Carrefour, qui se targue d'avoir été l'enseigne pionnière dans la mise en avant des laits de montagne dans ses rayons, veut bien alimenter le débat, sur la base de l'analyse des attentes de ses clients. « Le lait de montagne constitue le premier choix des acheteurs de lait bio... dès lors que celui-ci fait face à des pénuries », souligne Marc Delage, directeur des produits ultra frais et lait chez le distributeur. « Cependant, dans nos rayons, les derniers chiffres correspondant au mois de juillet font état d'une baisse des ventes de 2,5% des laits de montagne quand dans le même temps, les laits bio progressaient de 22 %. Quant aux laits de plaine, ils étaient en baisse de 11% ». L'enseigne formule quelques pistes de réflexion pour mieux valoriser le lait de montagne. « L'absence de nourriture OGM, la suppression de l'ensilage, une durée minimum de pâturage compatible avec le maintien d'une flore naturelle d'altitude, la traite non robotise ou encore la prise en compte du bien-être animal en sont les principaux axes », détaille Marc Delage qui, en contrepartie, se dit prêt à signer des contrats tripartites.

La Pac à la rescousse ?

La segmentation et la montée en gamme font bel et bien partie des leviers identifiés par l'Institut de l'élevage et FranceAgriMer pour préserver la production laitière dans les zones de montagne et de piémont.
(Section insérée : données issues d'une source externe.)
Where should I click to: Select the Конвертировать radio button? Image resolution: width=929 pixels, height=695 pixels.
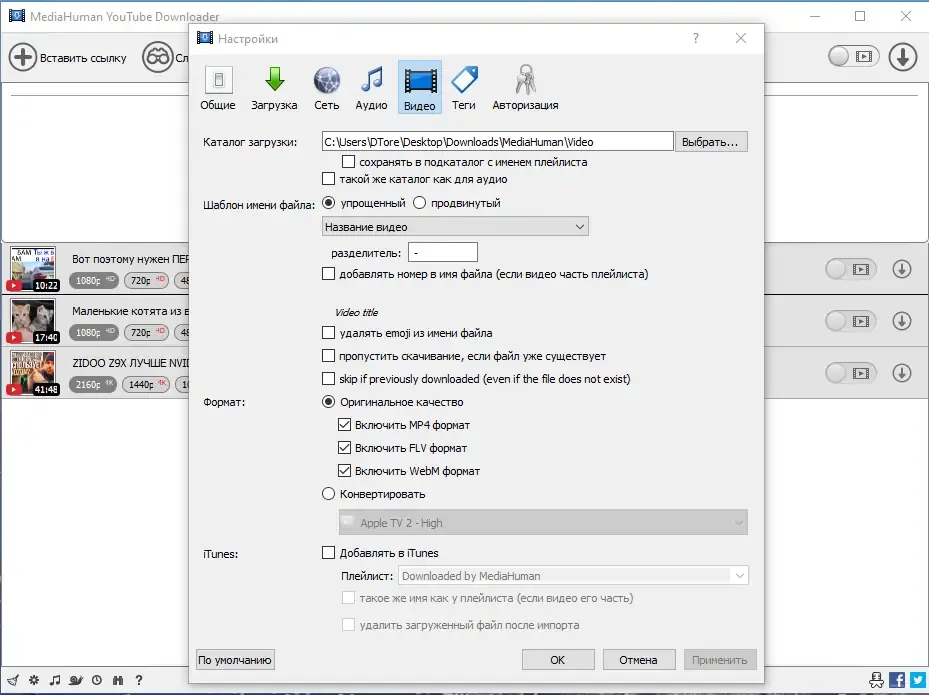pos(328,494)

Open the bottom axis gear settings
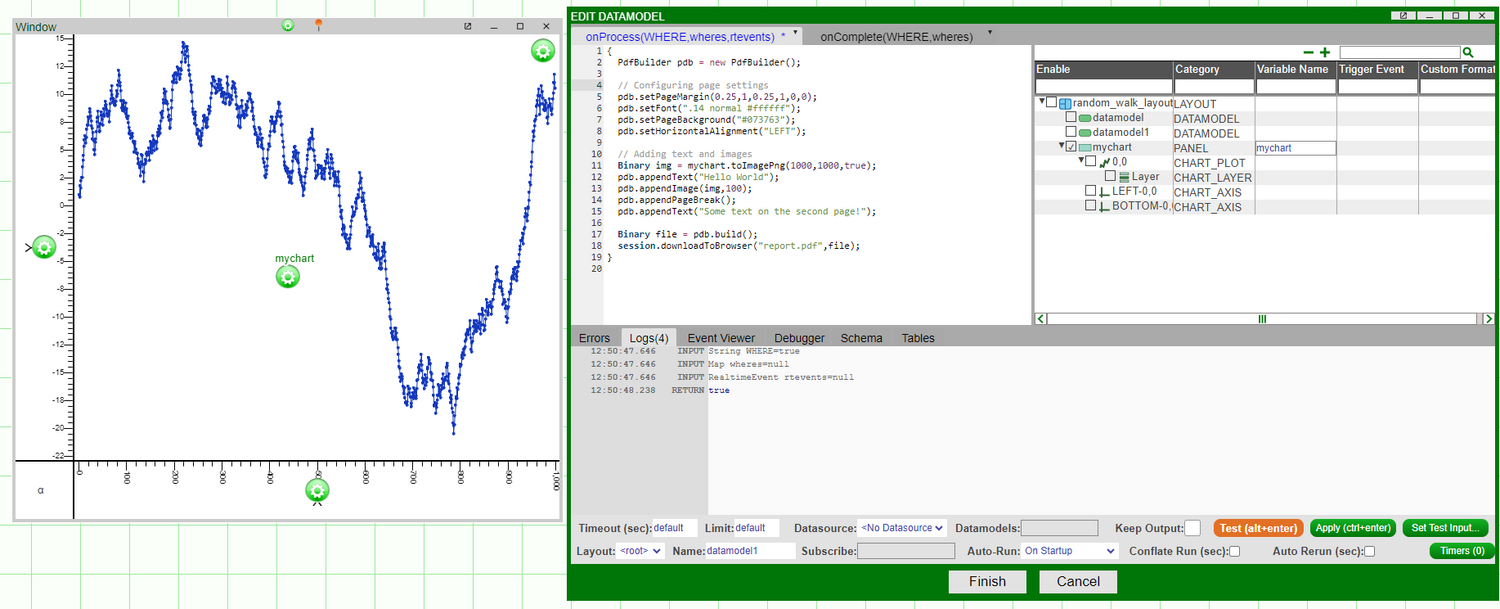[317, 490]
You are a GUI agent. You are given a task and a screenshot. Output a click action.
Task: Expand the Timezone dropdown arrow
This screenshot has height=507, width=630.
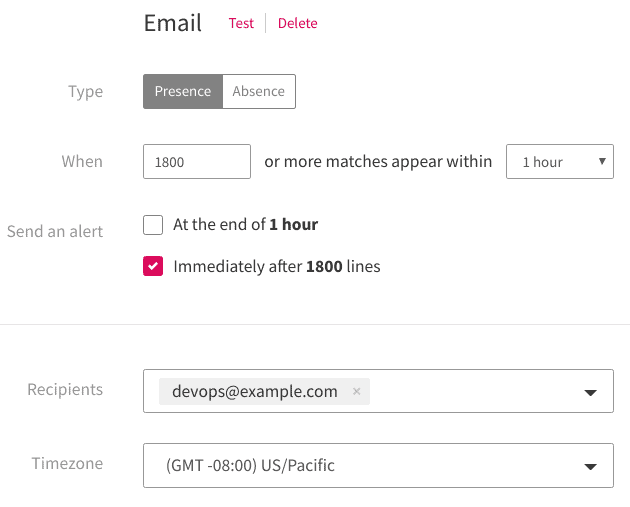(x=590, y=466)
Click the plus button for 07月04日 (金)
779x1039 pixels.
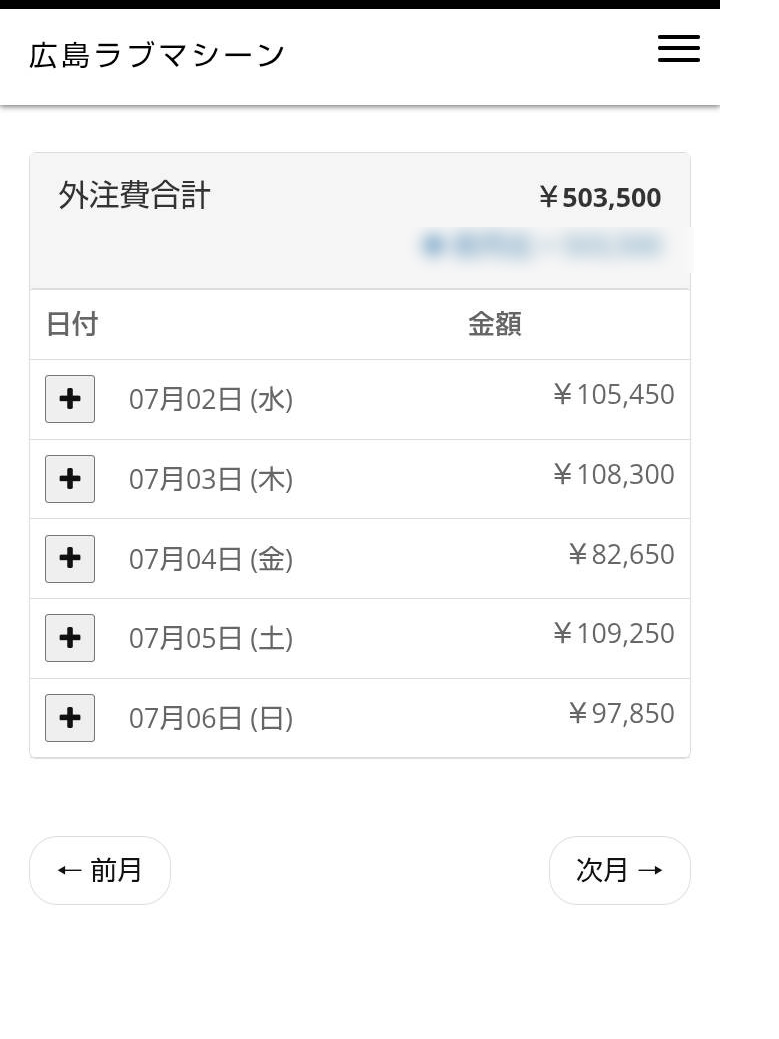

Pour mettre de l'huile dans les rouages, les professionnels misent aussi sur un nouveau fléchage des aides européennes : pérennisation et revalorisation de l'ICHN, indexée sur les coûts de production et non sur le prix du lait, aides spécifiques de type PMTVA mais pour les vaches laitières en zone de montagne, aides à l'investissement dans les infrastructures. « L'échéance est proche mais c'est un dossier sur lequel nous avançons groupés au sein de l'interprofession », plaide Michel Lacoste. « Grâce à cette étude, nous avons des arguments à faire valoir pour convaincre les décideurs de reconsidérer le soutien à apporter au secteur laitier dans les zones de montagne, soutien qui, je le répète, supporte de gros enjeux économiques pour la vitalité des territoires et pour l'emploi ». Pour Yannick Pechuzal, « il faut décréter un plan « emploi montagne » destiné à pallier le manque d'attractivité des emplois dans les exploitations agricoles et dans les entreprises de collecte et de transformation, doublé d'exonérations fiscales spécifiques ». L'étude pointe également la nécessité de soutenir les entreprises de collecte, sujettes à des surcoûts moyens de 5 à 15 €/1000 l par rapport aux laits de plaine. Les pistes empruntent des  aides à l'investissement (citerne compartimentées), des exonérations ciblées de charges salariales et des détaxations de carburant.